A decisão de inspecionar o BC tomada pelo relator na segunda-feira foi alvo de críticas de governistas e de representantes do mercado financeiro, que viram na iniciativa um risco à independência e à autonomia da autoridade monetária.
O BC recorreu da decisão argumentando que a medida não poderia ser emitida monocraticamente por um juiz do tribunal.
Na decisão desta quinta-feira, o relator do processo chegou a ressalvar que teria competência para individualmente determinar a realização da inspeção no BC para assegurar acesso controlado à documentação que fundamentou a liquidação promovida pelo BC.
Ainda assim, o relator decidiu recuar e aceitar o recurso do BC. Segundo uma fonte do TCU, a expectativa é que o plenário do TCU decida por não levar adiante a inspeção no BC.

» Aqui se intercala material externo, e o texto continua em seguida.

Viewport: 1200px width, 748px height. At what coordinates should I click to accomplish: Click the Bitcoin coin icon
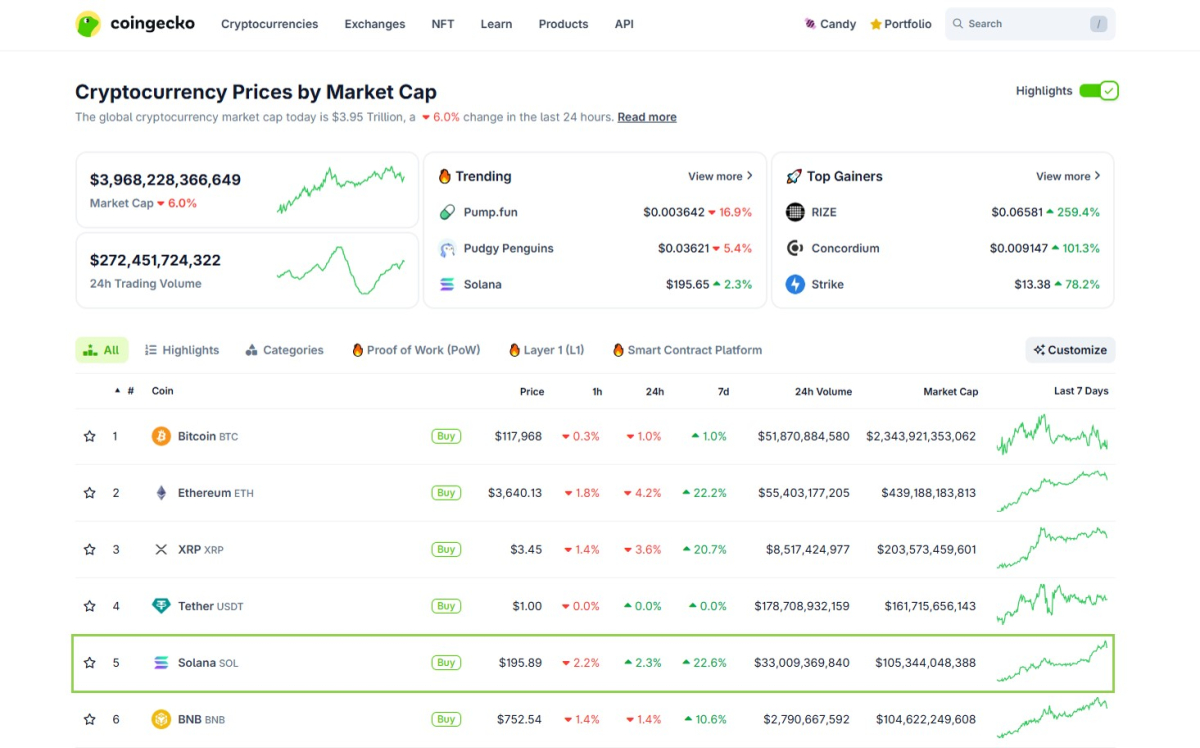coord(161,436)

Na quarta-feira, em entrevista exclusiva à Reuters, o presidente do TCU, Vital do Rêgo, disse que a corte de contas não tem competência para suspender a liquidação do Banco Master, e que uma decisão nesse sentido caberia somente ao Supremo Tribunal Federal. Segundo ele, o TCU poderia subsidiar o Supremo com elementos sobre o caso.
Os advogados do acionista controlador do Banco Master, Daniel Vorcaro, citaram a possibilidade de o TCU reverter a liquidação em uma moção contrária ao pedido do liquidante nomeado pelo Banco Central, EFB Regimes Especiais de Empresas, para reconhecimento do processo nos EUA, no Tribunal de Falências do Distrito Sul da Flórida.
Em um documento visto pela Reuters, a EFB afirmou, por meio de seus advogados, que Vorcaro "é suspeito de ter transferido enorme riqueza para si mesmo às custas de credores e investidores".
Apesar da moção apresentada pelos advogados de Vorcaro, o tribunal decidiu pelo reconhecimento do processo nesta quinta-feira, segundo documento judicial.
Os advogados de Vorcaro não responderam a um pedido de comentário.
O Banco Central ordenou a liquidação do Banco Master em novembro, no mesmo dia em que a Polícia Federal prendeu Vorcaro em uma investigação sobre títulos de crédito fraudulentos. Ele foi posteriormente liberado com uso de tornozeleira eletrônica.